Ma un’altra conferma viene dalle 380 note tematiche che applicano il metodo in questione alle categorie bibliche capitali (alleanza, amore, fede, grazia, giustizia, miracolo, mistero, morte, risurrezione, rivelazione, vangelo, verità e così via), ma anche a simboli minori, forse inattesi, eppure significativi, come anello, asino, bacio, bastone, carne, coscia, la formula «Eccomi», germoglio, issopo, luna, ombra, radice, sigillo, solitudine, vesti bianche etc. A proposito di simboli, domina nella copertina quello vegetale caro alla sapienza biblica che si autodefinisce così: «È un albero di vita per chi l’afferra e chi ad essa si stringe è beato » (Proverbi 3,18). E il commento è affidato, nella quarta di copertina a Efrem il Siro, Padre della Chiesa d’Oriente del IV secolo: «La Parola di Dio è un albero di vita che da tutte le parti ti porge frutti benedetti».

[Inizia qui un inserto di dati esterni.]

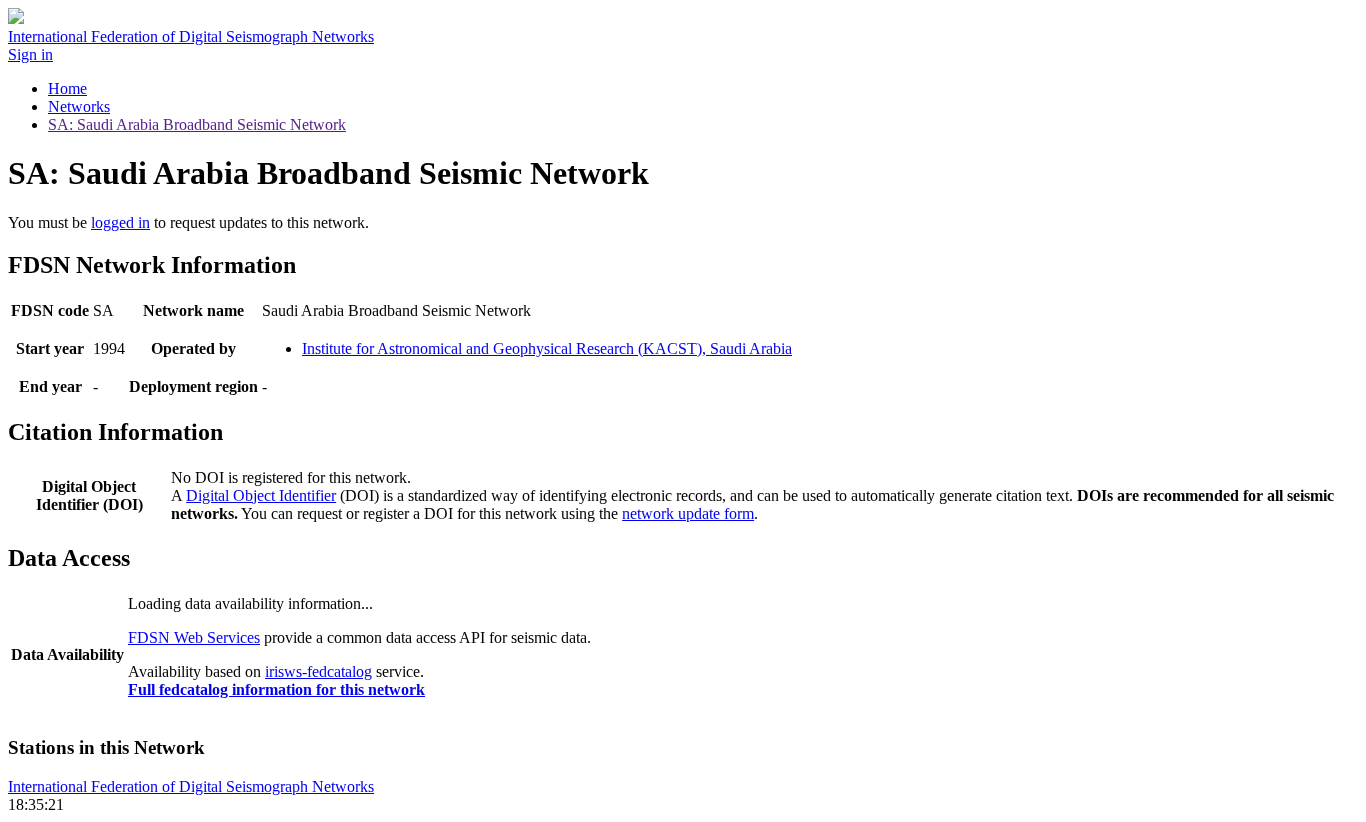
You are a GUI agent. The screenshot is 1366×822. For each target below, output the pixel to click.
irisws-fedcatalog (318, 671)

Nella sua Lettera apostolica Scripturae Sacrae Affectus, emessa il 30 settembre scorso in occasione del XVI centenario della morte di san Girolamo, il grande traduttore e interprete della Bibbia, papa Francesco in finale citava un appello di quel Dottore della Chiesa: «Leggi spesso le Divine Scritture; anzi, le tue mani non depongano mai il libro sacro» (così nell’Epistola 52,7). Questo invito, per le ragioni dette in apertura, vale anche per i non credenti, ma in modo cogente per i cristiani che - sempre secondo Girolamo - in Cristo, la Parola fatta carne, hanno «Colui che ha in mano la chiave di Davide» che apre le verità racchiuse nello scrigno dei libri sacri. Per costoro decisivo è, perciò, il Nuovo Testamento. In questa luce dobbiamo suggerire con altrettanto calore l’edizione delle Scritture cristiane, elaborata in chiave ecumenica e basata sulla mirabile «sinossi» tra testo originario greco, traduzione latina e versione italiana ufficiale della Conferenza Episcopale Italiana.

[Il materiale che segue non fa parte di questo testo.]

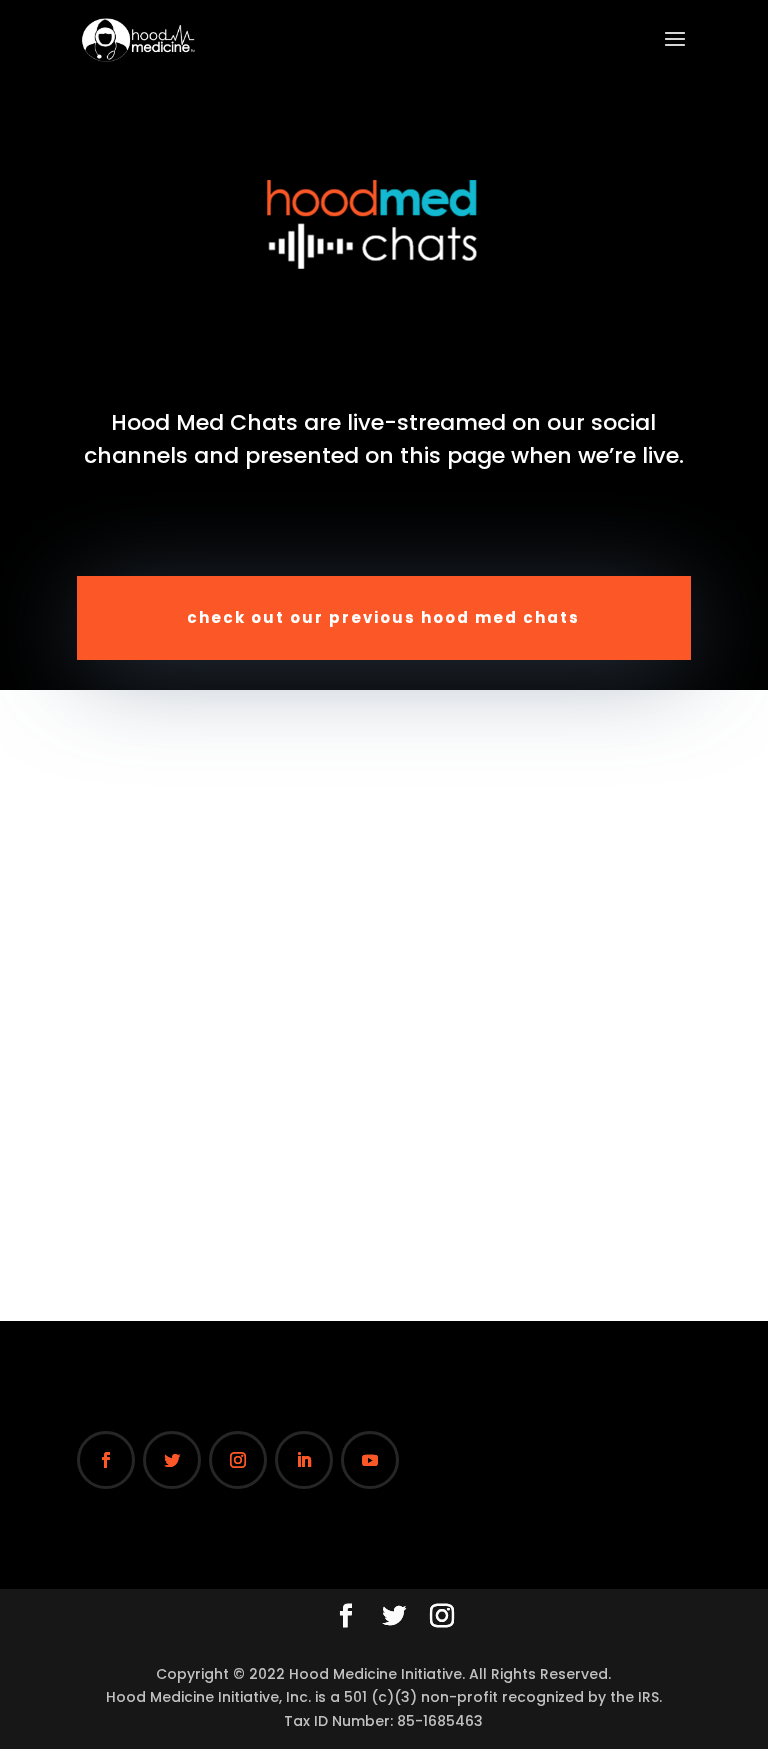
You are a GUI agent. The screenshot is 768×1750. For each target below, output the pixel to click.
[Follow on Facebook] (106, 1460)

Un cenno speciale merita il cuore del volume, ossia il testo originale greco del Nuovo Testamento perché è offerto secondo l’edizione critica più qualificata, la quinta (2020) del famoso The Greek New Testament, alla cui elaborazione in passato s’era impegnata una schiera di studiosi di altissimo livello, tra i quali anche il card. Carlo Maria Martini. Una grandiosa introduzione di un centinaio di pagine delinea la mappa di questa operazione scientifica, non ignorando che, accanto al fluire del testo greco col suo apparato critico, scorre anche la Nova Vulgata latina. Ritorna, così, in scena Girolamo: infatti, dopo il Concilio Vaticano II, la Chiesa cattolica decise di promuovere una revisione della Vulgata, frutto del lavoro che il santo dalmata svolse soprattutto a Betlemme ove si era ritirato negli ultimi 34 anni della sua vita (dal 386 al 420). Questa operazione cercava di sintonizzare la versione geronimiana con le nuove acquisizioni della scienza esegetica.

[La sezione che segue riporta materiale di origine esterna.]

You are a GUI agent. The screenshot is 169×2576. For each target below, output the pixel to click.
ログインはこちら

Non è raro che i lettori mi interpellino esprimendo il loro desiderio di accostare i testi sacri originali. Questa è un’occasione felice per quanto concerne il Nuovo Testamento, in greco Kainè Diathèke. A questo proposito, intenerisce la confessione della giovanissima s. Teresa di Gesù Bambino - sì, la figura dolce e patetica della Leggenda del santo bevitore, il racconto del 1939 dell’ebreo Joseph Roth, divenuto il bel film di Ermanno Olmi (1988) - che sognava: «Se io fossi stata prete, avrei studiato a fondo l’ebraico e il greco per conoscere il pensiero divino, così come Dio ha voluto esprimerlo nel nostro linguaggio umano».